━━━━━ Data ━━━━━
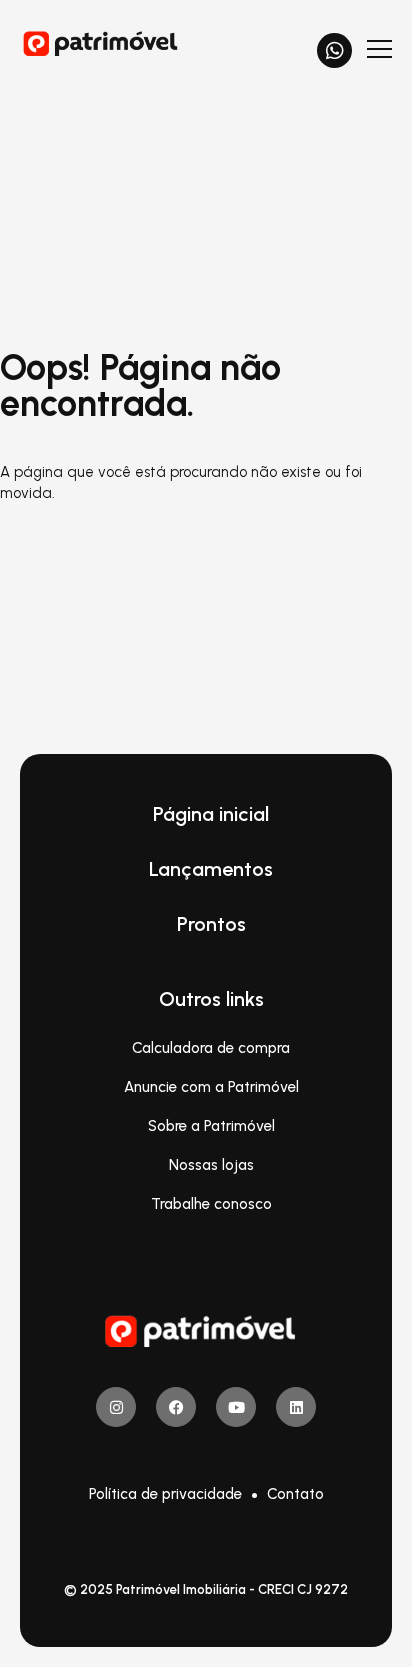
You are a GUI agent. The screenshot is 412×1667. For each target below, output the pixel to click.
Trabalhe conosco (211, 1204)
━━━━━
━━━━━ Data ━━━━━
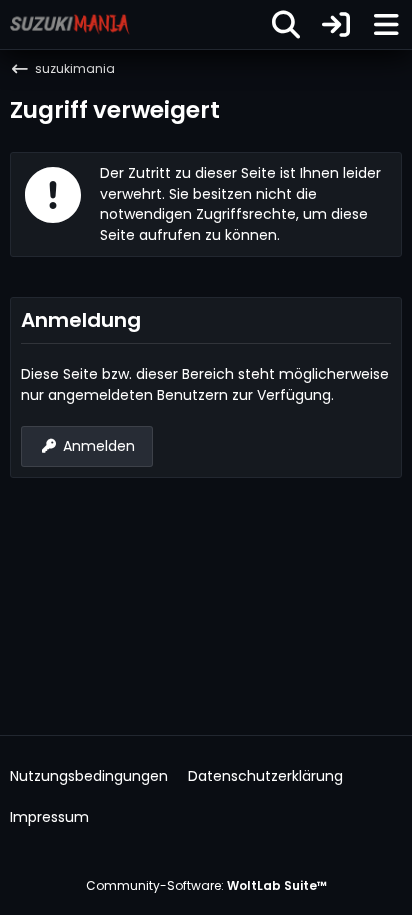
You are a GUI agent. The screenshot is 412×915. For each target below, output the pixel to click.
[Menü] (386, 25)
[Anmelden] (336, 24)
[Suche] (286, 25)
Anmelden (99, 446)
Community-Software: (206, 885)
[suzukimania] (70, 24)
━━━━━
━━━━━ Data ━━━━━
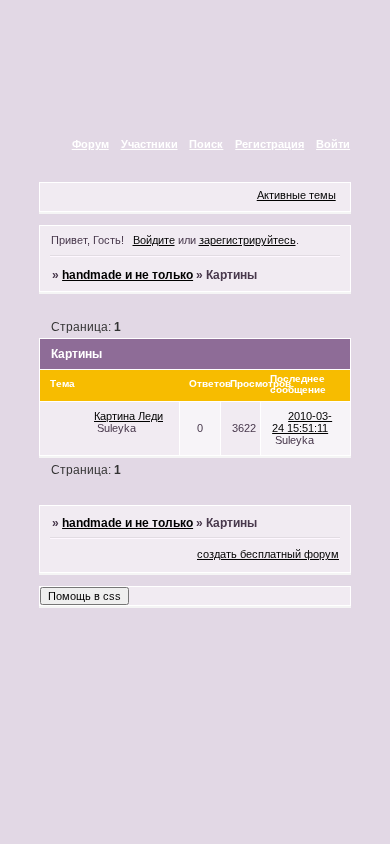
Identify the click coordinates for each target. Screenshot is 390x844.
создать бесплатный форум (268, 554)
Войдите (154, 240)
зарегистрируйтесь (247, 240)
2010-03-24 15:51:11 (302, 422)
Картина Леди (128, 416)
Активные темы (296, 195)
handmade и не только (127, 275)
━━━━━
» **Work instructions**: Return only the stretch of the material above from the line holding "You are a GUI agent. The screenshot is 412×1667." through the line holding "Trabalhe conosco (211, 1204)", copied exactly.

» **Written answer**:
You are a GUI agent. The screenshot is 412×1667. For each target below, output the pixel to click.
Trabalhe conosco (211, 1204)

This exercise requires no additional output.